= Preference-based planning =

Form of automated planning and scheduling

In artificial intelligence, preference-based planning is a form of automated planning and scheduling which focuses on producing plans that additionally satisfy as many user-specified preferences as possible. In many problem domains, a task can be accomplished by various sequences of actions (also known as plans). These plans can vary in quality: there can be many ways to solve a problem, but preferred generally are ways more, e.g., cost-effective, quick, and safe.

Preference-based planners take these preferences into account when producing a plan for a given problem. Examples of preference-based planning software include PPLAN and HTNPlan-P (preference-based hierarchical task network (HTN) planning).

== Overview ==
Preferences can be regarded as soft constraints on a plan. The quality of a plan increases when more preferences are satisfied but it may not be possible to satisfy all preferences in one plan. This differs from hard constraints which must be satisfied in all plans produced by the planning software. These hard constraints are part of the domain knowledge while the soft constraints (or preferences) are separately specified by the user. This allows the same domain knowledge to be reused for various users who may have different preferences.

The use of preferences may also increase the length of a plan in order to satisfy more preferences. For example, when planning a journey from home to school, the user may prefer to buy a cup of coffee along the way. The planning software could now plan to visit the coffee shop first and then continue to school. This increases the length of the plan but the user's preference is satisfied.

== Planning Domain Definition Language ==
The Planning Domain Definition Language, as of version 3.0, supports the specification of preferences through preference statements. For example, the statement
(preference (always (clean room1)))

indicates that the user prefers that room1 should be clean at each state of the plan. In other words, the planner should not schedule an action that causes room1 to become dirty. As this example shows, a preference is evaluated with regard to all states of a plan (if semantically required).
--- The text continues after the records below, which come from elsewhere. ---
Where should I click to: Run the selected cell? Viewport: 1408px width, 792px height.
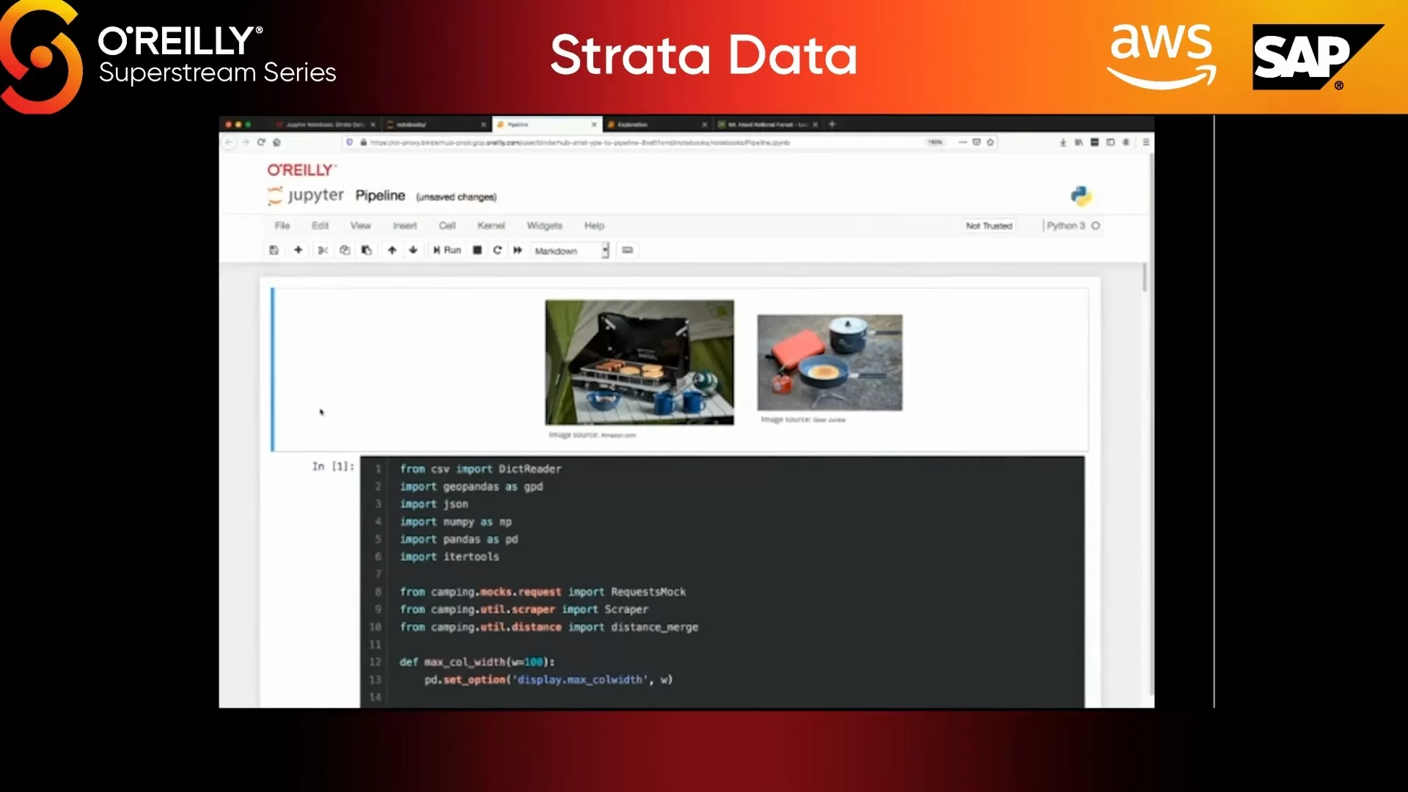coord(446,250)
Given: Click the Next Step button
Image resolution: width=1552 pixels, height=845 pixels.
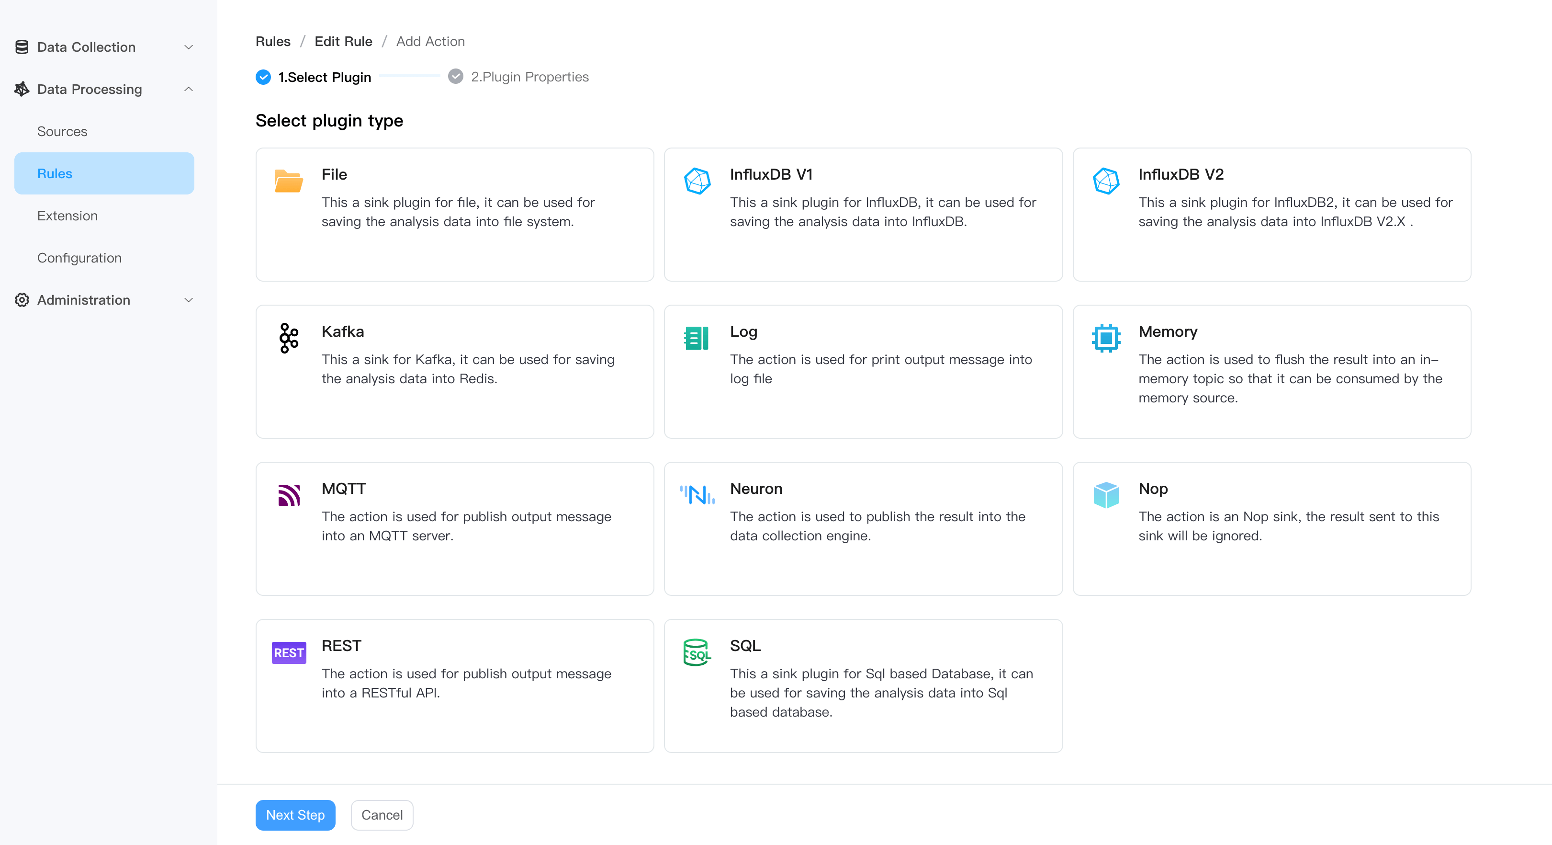Looking at the screenshot, I should 295,815.
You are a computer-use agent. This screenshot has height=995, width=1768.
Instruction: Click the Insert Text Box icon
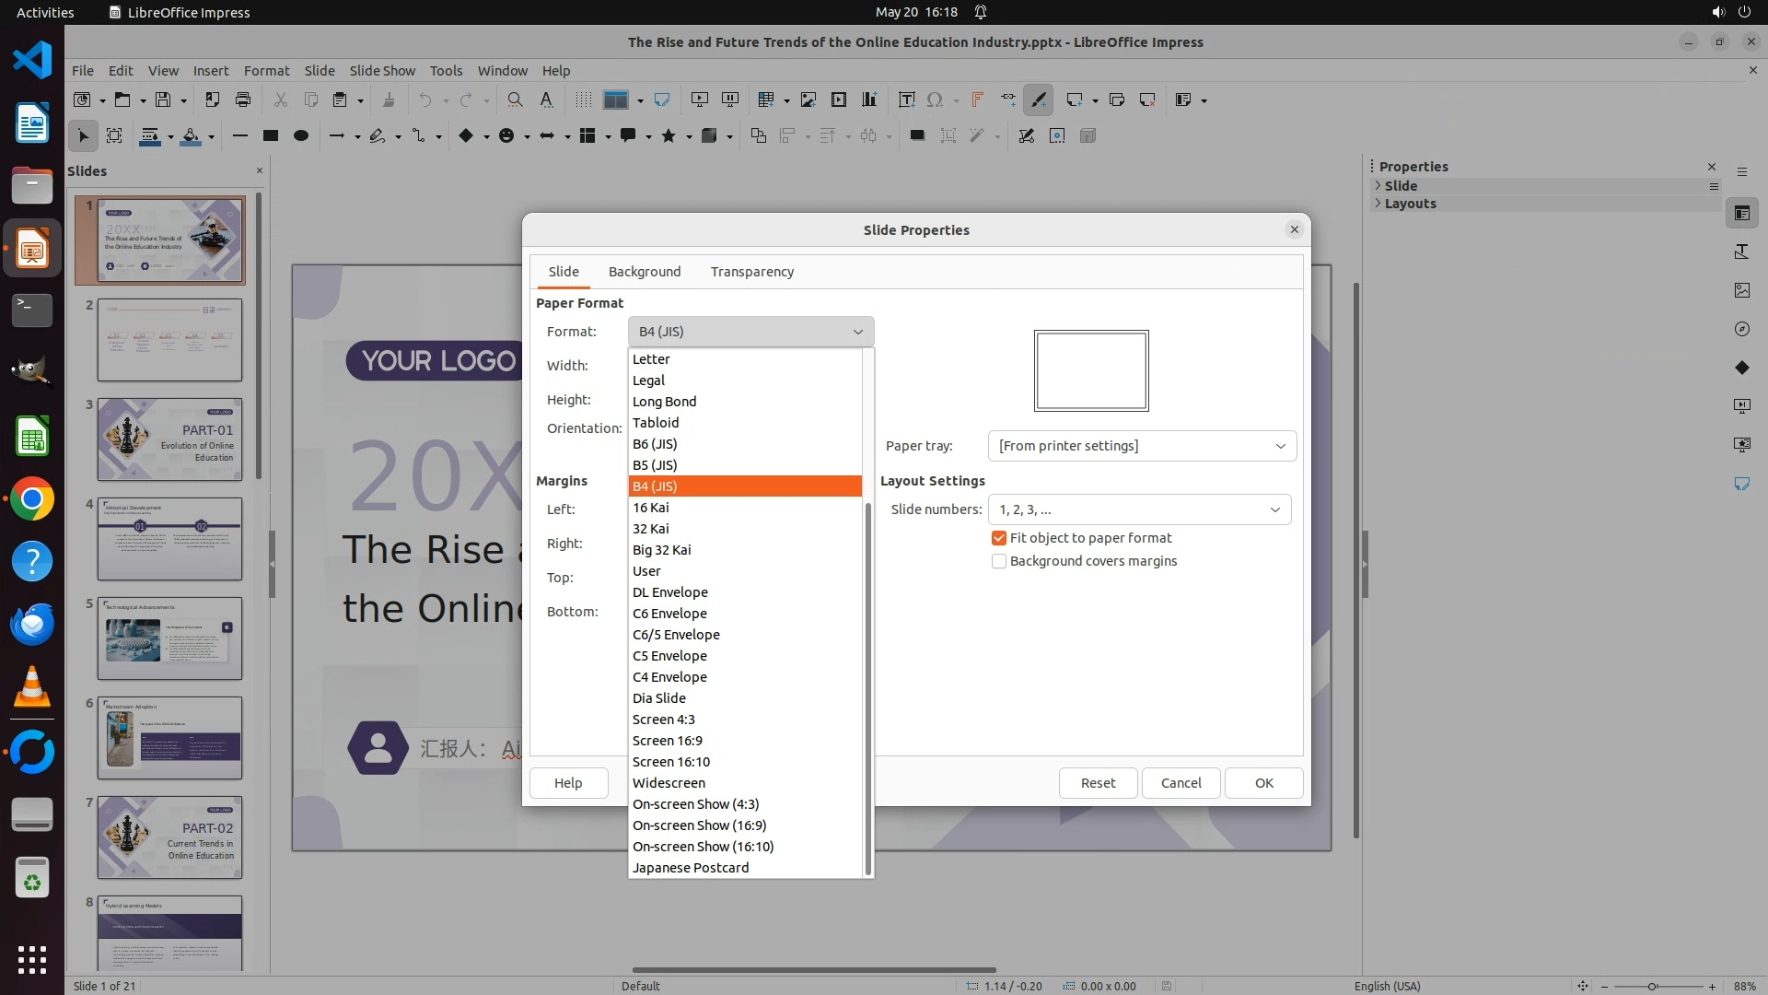906,100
In addition to always, other constructs based on linear temporal logic are also supported, such as sometime (at least once during the plan), sometime-after (to be planned after a particular state) and at-most-once (the preference holds during at most one sequence of states in the plan).

=== Plan quality ===
In addition to determining whether a preference is satisfied, we also need to compute the quality of a plan based on how many preferences are satisfied. For this purpose, PDDL 3.0 includes an expression called is-violated <name> which is equal to "the number of distinct preferences with the given name that are not satisfied in the plan". For a plan, a value can now be computed using a metric function, which is specified with :metric:
(:metric minimize (+ (* 5 (is-violated pref1)) (* 7 (is-violated pref2))))

This example metric function specifies that the calculated value of the plan should be minimized (i.e., a plan with value v1 and a plan with value v2 such that v1 < v2, the former plan is strictly preferred). The value of a plan is computed by the given function, which is expressed in Polish notation. In this case, violation of the second preference, pref2, has been given a greater penalty than the first preference, pref1.

== Constraints satisfaction problem ==
In the area of constraint satisfaction problems, flexible variants exist that deal with soft constraints in a similar way to preferences in preference-based planning.